Sur l’exécution provisoire
L’exécution provisoire en application est de droit de l’article 514 du code de procédure civile.
PAR CES MOTIFS
Nous, Juge des contentieux de la protection statuant en référé par ordonnance contradictoire et en premier ressort,
RENVOYONS les parties à se pourvoir au principal, mais d’ores et déjà, vu l’urgence,
CONSTATONS l’acquisition de la clause résolutoire du bail à la date du 30 novembre 2023, mais en suspendons les effets,
CONDAMNONS Monsieur [P] [L] à payer par provision à Madame [X] la somme de 10960 euros, représentant les loyers et les charges impayés restant dus, avec intérêts au taux légal à compter du 19 octobre 2023 sur la somme de 2396 euros et à compter de l’assignation pour le surplus.
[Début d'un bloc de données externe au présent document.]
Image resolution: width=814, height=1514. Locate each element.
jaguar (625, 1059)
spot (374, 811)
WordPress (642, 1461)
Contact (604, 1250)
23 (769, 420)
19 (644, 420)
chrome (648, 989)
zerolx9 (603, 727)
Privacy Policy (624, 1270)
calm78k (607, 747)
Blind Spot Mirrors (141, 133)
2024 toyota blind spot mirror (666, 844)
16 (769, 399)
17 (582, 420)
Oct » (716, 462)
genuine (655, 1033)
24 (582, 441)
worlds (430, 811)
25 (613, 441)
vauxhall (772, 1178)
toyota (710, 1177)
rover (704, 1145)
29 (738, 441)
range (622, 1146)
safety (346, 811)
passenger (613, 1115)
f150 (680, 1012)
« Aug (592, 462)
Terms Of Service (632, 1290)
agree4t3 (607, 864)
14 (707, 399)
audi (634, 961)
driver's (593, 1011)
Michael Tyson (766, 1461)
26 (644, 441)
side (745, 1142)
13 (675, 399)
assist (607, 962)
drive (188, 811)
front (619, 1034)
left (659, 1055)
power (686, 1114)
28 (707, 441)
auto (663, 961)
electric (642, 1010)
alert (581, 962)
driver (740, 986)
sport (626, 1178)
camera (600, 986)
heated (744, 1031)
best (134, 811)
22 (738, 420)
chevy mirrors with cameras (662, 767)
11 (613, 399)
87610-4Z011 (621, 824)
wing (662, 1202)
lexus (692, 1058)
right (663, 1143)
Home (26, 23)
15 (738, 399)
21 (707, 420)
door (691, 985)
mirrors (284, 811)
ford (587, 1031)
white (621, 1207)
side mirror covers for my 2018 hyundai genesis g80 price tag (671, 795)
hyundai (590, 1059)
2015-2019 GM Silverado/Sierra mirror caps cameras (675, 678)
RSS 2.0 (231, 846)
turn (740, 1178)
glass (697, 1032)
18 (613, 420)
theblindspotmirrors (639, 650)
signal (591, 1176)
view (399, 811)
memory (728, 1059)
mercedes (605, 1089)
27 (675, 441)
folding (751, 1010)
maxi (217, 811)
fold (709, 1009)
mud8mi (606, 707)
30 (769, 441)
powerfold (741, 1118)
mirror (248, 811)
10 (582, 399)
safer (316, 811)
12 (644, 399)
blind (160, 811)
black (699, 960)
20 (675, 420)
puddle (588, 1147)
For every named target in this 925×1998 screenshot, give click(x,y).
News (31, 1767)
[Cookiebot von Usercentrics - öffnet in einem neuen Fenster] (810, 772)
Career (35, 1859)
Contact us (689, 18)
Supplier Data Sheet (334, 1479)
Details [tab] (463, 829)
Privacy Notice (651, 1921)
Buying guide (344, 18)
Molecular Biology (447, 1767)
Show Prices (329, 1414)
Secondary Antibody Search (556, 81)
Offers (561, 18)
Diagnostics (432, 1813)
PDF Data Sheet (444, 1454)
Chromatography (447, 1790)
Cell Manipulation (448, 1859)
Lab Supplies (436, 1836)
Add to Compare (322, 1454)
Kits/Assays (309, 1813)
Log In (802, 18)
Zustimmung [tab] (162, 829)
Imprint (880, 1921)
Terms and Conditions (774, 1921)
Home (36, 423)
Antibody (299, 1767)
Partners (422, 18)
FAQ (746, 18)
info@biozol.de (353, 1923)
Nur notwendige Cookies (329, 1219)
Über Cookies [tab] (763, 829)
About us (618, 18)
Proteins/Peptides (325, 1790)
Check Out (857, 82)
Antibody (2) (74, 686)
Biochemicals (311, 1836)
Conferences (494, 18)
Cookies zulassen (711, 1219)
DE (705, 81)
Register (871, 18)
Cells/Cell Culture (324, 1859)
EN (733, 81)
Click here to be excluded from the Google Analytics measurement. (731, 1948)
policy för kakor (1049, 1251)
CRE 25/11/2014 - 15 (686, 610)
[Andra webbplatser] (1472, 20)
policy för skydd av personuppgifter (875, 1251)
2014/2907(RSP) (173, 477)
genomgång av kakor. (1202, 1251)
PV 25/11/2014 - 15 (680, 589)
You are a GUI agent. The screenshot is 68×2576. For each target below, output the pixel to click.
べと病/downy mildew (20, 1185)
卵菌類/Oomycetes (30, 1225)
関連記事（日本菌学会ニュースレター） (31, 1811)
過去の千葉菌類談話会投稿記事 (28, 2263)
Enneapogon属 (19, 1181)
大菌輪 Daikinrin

L’AUTORISONS à se libérer de cette dette par 35 mensualités de 300 euros chacune en plus du loyer et des charges courants, puis une 36eme mensualités comprenant le solde les frais et taxes, les versements devant être fait avant le 20 de chaque mois et la première fois avant le 20 du mois suivant la signification de la présente décision, le 36ème versement correspondant au solde de la dette,
DISONS que si les délais sont respectés et les loyers et charges courants régulièrement payés, la clause résolutoire sera réputée n’avoir jamais joué et le bail se poursuivra,
Dans le cas contraire, la clause reprendra ses pleins effets :
— le bail sera considéré comme résilié de plein droit,
— Monsieur [P] [L] devra quitter les lieux sur simple demande de la bailleresse, à défaut, il pourra être procédé à son expulsion ainsi qu’à celle de tous occupants de son chef avec si besoin est l’assistance de la force publique,
— la totalité des sommes restant dues deviendra immédiatement exigible,
— Monsieur [P] [L] devra, à titre provisionnel, verser à la bailleresse à compter de la déchéance du terme et jusqu’à son départ effectif des lieux caractérisé par la restitution des clefs à la bailleresse une indemnité mensuelle d’occupation équivalente au montant du loyer courant, majorée des charges et taxes applicables soit la somme de 808 euros, si le bail s’était poursuivi,
CONDAMNONS Monsieur [P] [L] à verser à Madame [X] la somme de 800 euros en application des dispositions de l’article 700 du code de procédure civile,
LE CONDAMNONS aux entiers dépens, ce compris le coût du commandement de payer de 139,08 euros.
RAPPELONS que la présente décision est exécutoire de plein droit par provision.
La présente ordonnance a été signée le jour, le mois et l’année indiqués en première page par le président et par le greffier présent lors de son prononcé et dont les noms figurent en première page.